Friday, July 31, 2015

Scott Shetler's Strength and Health TV - Episode 2: The "V" Word!

In this episode of Strength and Health TV I discuss the dreaded "V" word - that's right VEGAN! I talk about the myths and misconceptions associate with a plant-based diet, as well as my experiences of improving my health and fitness.

I also talk about my project, Plant-Based Performance I started to support animal welfare, and the project I did with of Dead Prez and his wife, holistic nutritionist, Afya - "Eat Plants, Lift Iron".

I hope you enjoy this episode and please leave any feedback or future topic suggestions in the comments below!

Stay Strong AND Healthy,


Friday, July 24, 2015

Scott Shetler's Strength and Health TV - Episode 1: Why Strength AND Health.

In this first episode of my video blog series I talk about "why" strength and health and why the two have become mutually exclusive.

George "The Russian Lion" Hackenschmidt said, "Health can never be divorced from strength." 

Unfortunately, today, attaining great levels of strength often means sacrificing your health but I believe it doesn't have to be that way. The founding fathers of the movement known as "physical culture" understood the importance of total human development and I believe that in order for us to move forward, we have to look back about 100 years into our past.

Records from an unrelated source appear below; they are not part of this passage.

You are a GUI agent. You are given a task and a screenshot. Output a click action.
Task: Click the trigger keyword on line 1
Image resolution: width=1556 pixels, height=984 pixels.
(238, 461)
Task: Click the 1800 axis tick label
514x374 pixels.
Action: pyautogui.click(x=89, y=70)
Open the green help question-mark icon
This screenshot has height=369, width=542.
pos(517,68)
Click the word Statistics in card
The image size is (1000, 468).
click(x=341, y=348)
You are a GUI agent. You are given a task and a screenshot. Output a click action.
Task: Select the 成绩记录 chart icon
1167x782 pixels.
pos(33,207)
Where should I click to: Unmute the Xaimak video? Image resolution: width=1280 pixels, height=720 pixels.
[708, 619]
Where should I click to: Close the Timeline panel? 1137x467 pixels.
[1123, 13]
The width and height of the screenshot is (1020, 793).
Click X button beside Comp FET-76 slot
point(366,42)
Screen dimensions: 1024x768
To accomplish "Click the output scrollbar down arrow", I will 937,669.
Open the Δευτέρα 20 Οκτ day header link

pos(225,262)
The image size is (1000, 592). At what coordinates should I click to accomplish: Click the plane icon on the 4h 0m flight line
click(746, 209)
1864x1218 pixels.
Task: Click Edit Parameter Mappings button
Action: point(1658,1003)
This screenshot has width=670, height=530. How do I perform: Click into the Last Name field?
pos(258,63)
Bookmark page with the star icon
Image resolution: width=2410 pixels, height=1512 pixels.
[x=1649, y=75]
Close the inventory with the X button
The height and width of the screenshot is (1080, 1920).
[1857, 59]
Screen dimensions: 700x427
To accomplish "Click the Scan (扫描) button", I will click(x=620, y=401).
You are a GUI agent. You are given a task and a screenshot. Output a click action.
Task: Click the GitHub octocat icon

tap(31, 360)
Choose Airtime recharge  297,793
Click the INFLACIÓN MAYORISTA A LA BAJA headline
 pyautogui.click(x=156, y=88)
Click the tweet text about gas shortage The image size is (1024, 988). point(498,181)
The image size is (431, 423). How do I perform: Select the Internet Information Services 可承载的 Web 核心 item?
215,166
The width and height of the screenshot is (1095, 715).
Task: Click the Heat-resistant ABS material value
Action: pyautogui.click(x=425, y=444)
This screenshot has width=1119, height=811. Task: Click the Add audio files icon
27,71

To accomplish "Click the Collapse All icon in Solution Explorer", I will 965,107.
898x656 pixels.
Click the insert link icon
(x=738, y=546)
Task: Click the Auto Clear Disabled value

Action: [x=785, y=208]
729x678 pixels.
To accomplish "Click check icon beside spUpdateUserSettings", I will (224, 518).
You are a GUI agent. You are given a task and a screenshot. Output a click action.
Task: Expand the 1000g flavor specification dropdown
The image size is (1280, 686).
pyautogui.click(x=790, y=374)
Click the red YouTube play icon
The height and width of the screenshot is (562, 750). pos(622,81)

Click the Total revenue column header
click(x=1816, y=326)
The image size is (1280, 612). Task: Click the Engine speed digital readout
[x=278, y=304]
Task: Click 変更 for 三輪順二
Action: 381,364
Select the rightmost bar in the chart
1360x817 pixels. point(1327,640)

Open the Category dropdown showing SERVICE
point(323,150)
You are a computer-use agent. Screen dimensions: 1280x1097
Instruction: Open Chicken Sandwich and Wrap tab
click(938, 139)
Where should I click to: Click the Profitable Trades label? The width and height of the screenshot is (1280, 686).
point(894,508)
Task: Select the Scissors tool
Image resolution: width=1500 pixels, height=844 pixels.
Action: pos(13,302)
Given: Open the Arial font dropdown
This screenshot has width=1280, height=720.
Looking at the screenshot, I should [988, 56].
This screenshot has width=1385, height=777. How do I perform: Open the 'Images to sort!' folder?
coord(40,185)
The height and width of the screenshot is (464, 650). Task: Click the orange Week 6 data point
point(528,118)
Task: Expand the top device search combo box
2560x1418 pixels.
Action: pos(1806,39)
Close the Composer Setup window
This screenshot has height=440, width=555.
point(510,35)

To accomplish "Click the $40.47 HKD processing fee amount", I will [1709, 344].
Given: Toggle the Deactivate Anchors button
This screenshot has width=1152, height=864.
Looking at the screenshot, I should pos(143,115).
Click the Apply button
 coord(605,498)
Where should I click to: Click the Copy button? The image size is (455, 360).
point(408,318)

I hope you enjoy the show!

Please email me at if you have any topics you would like addressed in future episodes.

Stay Strong AND Healthy,


Friday, July 17, 2015

Scott's Latest Appearance on the Live Life Aggressively Podcast with Mike Mahler and Sincere Hogan.

It was an honor to be invited back to the Life Life Aggressively Podcast with Mike Mahler and Sincere Hogan. They run a great show and have an amazing list of guests they've had on in the past. There are many great things about this show and what I like best are the diversity in guests and topics as well as the laid back conversational style in which MIke and Sincere conduct the show. It's definitely "anything goes" and not always for weak ears, but the quality of information is always exceptional!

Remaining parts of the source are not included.